褒め上手でお馴染みの金子みすゞですら僕の歌を聞けば「みんないいとは言ったけど…君はその…ちょっと……ね…?」と伏目がちに目を合わせる事無く草葉の陰に戻っていくはずだ。
僕にとって歌うことは玉の見えないボーリングをしているようなものだ。ボールを放っても数秒後にガーターという結果だけが表示される。音程という軌道さえ見えれば修正のしようもあるのだが、現時点では投げる球のスピードを直せばいいのか、フォームを直せばいいのか、どこから手を付けていいのかさっぱりわからない。
カラオケが苦手だ。特に会社絡みの飲み会の後に「まだ時間もあるしカラオケでもいくか!」といって流れで行くカラオケは心の底から憂鬱になる。皆でわいわい騒ぐ事自体はむしろ好きだが、行った際に必ずある「一曲ぐらい歌ってよ」からの、皆が「あっ……」と察し静まり返るあの地獄のような瞬間が訪れるたびに先程の食事が胃から逆流しそうになる。その度にタイムマシンが開発され次第カラオケを考案した無実の功労者に全力ビンタをしに行こうと心に固く誓うのだ。

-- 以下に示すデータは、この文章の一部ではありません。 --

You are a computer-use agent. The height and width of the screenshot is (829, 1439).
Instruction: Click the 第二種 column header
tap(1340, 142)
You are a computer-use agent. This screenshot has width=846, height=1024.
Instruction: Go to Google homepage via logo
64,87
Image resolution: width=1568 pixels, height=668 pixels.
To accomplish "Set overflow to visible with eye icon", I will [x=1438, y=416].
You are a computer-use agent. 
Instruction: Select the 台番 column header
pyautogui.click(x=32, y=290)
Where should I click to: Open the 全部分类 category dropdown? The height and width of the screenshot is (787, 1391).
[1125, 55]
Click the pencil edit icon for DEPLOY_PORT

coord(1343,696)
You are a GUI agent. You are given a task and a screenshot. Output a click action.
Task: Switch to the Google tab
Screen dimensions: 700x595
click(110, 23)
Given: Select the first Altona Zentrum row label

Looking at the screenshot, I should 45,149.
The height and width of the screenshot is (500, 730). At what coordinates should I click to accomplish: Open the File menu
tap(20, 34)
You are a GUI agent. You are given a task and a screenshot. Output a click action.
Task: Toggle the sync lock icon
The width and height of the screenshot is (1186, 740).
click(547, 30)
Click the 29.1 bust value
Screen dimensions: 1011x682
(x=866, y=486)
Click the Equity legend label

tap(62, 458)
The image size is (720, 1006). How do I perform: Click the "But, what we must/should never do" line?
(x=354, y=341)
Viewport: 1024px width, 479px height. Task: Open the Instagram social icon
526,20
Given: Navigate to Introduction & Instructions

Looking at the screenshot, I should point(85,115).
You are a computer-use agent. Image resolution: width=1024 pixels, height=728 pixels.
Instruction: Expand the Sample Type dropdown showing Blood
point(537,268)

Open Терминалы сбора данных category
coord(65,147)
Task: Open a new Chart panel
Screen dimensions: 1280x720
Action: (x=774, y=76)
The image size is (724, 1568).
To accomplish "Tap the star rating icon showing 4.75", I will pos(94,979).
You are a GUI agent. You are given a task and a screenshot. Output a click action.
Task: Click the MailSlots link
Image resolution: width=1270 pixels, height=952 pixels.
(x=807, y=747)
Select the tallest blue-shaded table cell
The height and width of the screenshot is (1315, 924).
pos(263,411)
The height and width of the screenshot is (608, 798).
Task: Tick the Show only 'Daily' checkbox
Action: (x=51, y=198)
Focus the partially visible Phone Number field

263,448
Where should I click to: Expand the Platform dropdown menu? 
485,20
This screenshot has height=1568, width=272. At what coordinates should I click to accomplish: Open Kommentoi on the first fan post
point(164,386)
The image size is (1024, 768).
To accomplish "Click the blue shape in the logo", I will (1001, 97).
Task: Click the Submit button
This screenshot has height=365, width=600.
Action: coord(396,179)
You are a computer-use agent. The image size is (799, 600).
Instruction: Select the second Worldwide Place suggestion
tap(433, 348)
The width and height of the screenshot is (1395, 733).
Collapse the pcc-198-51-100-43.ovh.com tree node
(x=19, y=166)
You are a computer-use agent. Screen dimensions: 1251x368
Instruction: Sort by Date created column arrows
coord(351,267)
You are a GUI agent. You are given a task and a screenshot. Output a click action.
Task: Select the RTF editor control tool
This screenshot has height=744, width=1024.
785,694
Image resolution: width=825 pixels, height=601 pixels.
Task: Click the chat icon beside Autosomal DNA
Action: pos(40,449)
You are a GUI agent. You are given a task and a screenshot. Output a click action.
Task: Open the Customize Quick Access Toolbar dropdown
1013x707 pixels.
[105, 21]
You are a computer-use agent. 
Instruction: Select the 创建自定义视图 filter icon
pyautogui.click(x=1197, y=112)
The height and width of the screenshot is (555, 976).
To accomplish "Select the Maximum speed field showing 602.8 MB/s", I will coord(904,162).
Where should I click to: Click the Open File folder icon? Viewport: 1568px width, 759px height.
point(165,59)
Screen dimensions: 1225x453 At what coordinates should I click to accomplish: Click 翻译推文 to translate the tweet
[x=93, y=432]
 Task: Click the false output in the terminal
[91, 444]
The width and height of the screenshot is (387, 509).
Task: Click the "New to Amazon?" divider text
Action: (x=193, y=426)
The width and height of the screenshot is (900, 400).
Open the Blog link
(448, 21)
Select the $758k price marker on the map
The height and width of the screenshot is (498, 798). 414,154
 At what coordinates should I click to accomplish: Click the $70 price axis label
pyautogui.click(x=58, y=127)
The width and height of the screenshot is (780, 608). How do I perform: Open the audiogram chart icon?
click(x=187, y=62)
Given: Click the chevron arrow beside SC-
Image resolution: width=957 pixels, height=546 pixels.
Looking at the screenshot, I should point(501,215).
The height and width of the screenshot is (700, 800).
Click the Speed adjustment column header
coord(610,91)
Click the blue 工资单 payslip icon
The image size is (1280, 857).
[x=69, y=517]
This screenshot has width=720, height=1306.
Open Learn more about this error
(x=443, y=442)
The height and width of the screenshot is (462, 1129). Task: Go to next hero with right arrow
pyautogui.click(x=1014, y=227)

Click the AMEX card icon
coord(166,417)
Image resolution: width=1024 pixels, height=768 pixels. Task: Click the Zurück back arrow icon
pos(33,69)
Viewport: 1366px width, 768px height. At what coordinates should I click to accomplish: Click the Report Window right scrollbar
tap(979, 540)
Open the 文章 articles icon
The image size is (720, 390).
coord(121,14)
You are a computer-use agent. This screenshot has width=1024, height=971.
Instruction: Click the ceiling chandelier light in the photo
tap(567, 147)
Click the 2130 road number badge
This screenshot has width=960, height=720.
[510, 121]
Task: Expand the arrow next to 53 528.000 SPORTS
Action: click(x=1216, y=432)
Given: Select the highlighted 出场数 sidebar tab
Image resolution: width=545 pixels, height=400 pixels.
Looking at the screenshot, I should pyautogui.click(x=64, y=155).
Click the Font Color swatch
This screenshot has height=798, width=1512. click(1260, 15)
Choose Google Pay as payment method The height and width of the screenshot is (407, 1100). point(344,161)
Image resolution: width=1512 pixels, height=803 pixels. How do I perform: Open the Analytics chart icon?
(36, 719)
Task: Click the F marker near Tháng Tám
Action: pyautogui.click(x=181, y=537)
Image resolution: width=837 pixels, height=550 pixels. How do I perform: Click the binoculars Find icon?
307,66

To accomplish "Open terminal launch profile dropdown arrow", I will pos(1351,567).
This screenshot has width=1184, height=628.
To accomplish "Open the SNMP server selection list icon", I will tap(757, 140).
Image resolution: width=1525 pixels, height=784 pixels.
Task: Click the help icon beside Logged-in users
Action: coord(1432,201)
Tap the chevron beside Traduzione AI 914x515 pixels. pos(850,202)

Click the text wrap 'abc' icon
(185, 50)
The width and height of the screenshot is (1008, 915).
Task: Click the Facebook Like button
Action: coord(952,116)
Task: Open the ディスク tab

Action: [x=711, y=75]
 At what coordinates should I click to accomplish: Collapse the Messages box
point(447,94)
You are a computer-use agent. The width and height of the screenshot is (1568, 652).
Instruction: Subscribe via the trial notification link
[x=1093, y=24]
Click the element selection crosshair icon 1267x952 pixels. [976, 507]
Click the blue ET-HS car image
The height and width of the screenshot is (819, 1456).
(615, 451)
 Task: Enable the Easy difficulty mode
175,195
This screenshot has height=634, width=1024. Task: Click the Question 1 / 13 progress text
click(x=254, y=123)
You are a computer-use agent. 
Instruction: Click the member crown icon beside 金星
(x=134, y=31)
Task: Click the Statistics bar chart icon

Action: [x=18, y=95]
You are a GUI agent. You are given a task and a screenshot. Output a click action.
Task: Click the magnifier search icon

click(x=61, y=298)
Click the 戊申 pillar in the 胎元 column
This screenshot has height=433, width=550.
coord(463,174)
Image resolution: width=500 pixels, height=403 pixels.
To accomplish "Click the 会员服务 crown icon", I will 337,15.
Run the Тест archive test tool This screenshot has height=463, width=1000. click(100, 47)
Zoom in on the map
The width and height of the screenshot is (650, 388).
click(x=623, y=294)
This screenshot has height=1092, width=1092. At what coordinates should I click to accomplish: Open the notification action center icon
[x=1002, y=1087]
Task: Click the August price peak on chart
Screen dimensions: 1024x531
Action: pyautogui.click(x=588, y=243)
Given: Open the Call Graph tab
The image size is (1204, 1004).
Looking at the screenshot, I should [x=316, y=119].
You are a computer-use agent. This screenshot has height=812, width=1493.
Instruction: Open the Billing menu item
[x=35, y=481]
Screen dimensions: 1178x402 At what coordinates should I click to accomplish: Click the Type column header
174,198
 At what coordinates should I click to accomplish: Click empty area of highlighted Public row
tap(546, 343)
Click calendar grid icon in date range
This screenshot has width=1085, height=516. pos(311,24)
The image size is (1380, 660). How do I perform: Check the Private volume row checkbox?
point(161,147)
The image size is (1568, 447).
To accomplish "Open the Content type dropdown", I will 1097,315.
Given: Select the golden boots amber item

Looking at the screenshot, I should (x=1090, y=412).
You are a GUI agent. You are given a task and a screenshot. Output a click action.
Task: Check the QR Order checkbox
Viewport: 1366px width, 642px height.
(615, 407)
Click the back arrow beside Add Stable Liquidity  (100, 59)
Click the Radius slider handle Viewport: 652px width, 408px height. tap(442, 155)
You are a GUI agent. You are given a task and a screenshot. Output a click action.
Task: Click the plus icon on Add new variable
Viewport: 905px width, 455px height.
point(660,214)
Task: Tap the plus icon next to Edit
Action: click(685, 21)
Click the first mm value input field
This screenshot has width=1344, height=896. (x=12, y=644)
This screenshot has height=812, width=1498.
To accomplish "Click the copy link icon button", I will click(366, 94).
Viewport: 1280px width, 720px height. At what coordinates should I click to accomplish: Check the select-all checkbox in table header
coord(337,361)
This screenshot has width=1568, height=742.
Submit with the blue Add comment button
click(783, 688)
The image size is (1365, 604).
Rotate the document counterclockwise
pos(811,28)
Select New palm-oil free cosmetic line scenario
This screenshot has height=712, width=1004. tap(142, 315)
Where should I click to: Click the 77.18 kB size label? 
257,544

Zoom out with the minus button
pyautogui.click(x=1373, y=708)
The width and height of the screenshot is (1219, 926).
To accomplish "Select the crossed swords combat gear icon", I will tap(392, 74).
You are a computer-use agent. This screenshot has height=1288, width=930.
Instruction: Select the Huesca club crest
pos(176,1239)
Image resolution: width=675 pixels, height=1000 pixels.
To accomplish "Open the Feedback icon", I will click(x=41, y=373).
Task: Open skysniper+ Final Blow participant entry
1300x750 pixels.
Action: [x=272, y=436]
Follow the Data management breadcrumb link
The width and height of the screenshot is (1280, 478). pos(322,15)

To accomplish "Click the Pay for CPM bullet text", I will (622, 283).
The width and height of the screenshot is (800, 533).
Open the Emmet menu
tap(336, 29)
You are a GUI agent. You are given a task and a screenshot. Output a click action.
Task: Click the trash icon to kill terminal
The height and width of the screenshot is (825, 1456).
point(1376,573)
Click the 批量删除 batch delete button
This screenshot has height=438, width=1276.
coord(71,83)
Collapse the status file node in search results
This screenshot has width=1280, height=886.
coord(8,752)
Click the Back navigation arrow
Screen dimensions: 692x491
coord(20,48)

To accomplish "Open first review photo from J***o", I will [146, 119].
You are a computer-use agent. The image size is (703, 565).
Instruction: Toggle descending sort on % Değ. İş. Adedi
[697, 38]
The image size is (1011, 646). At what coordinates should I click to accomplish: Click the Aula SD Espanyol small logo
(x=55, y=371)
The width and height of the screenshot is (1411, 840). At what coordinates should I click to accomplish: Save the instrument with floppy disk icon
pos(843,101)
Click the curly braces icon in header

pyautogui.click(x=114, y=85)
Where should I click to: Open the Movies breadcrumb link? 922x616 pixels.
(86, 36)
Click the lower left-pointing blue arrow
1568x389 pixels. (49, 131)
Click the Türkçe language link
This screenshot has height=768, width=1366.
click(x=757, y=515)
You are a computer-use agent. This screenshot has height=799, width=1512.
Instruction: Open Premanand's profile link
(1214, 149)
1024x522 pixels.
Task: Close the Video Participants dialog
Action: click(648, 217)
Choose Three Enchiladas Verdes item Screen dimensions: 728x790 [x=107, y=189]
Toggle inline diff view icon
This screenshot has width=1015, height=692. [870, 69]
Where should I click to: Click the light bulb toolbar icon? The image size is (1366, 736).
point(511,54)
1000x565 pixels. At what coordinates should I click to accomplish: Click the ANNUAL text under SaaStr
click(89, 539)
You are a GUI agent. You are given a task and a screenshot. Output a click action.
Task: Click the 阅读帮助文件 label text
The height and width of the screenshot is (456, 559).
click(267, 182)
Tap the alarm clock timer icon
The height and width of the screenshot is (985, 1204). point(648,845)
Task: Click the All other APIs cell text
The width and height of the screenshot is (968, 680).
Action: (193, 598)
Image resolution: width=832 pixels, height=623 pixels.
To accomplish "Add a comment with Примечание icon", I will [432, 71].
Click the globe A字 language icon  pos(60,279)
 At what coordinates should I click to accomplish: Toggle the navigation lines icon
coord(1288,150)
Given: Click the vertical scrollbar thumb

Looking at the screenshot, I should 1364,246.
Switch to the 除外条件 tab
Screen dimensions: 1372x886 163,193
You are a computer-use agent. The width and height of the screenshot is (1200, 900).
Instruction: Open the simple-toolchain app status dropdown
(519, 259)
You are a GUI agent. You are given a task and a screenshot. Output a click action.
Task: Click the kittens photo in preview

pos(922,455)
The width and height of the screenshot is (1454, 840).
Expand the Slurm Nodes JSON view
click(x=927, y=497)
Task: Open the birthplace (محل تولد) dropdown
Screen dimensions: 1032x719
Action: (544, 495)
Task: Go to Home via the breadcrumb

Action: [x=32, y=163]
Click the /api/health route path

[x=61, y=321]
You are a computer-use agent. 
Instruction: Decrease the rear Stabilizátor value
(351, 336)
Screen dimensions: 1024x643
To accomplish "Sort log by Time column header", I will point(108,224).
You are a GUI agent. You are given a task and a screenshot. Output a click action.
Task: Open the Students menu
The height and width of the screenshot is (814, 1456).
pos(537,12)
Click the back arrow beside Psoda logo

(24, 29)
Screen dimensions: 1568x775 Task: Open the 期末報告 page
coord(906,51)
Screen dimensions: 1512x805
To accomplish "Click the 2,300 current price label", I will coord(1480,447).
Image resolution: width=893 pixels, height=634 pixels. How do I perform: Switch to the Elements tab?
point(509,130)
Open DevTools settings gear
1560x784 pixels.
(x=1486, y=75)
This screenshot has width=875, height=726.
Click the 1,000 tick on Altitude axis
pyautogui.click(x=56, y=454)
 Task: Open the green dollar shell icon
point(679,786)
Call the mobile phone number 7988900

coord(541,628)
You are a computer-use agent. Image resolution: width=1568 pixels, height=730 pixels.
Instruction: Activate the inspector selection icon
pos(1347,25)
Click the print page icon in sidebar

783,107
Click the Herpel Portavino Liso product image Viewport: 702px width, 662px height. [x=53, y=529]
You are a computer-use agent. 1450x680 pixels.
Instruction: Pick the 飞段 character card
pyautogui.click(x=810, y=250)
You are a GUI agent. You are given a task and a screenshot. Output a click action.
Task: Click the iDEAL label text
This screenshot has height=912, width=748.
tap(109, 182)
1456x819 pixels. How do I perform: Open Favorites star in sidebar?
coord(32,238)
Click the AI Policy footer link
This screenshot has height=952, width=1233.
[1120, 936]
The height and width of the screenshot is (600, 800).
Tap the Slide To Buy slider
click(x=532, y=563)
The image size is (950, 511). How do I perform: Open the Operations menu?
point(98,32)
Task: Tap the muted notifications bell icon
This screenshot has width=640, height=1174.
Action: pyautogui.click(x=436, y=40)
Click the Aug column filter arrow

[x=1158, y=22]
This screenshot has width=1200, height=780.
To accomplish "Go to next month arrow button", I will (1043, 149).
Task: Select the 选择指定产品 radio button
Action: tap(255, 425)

そういえばカラオケでしたい事が一つだけあった。いつか音痴だけを集めて一人歌い終わる毎に「いや~!とんでもなくずれてたね!!」「いいズレっぷりだったよ!」と互いに肩を叩きあって褒めちぎりあう、そんな音痴会を開催してみたい。10年程前から参加者を探してはいるのだけれど僕レベルの音痴と未だ出会えずにいるので残念ながら開催時期の予定は未定となっている。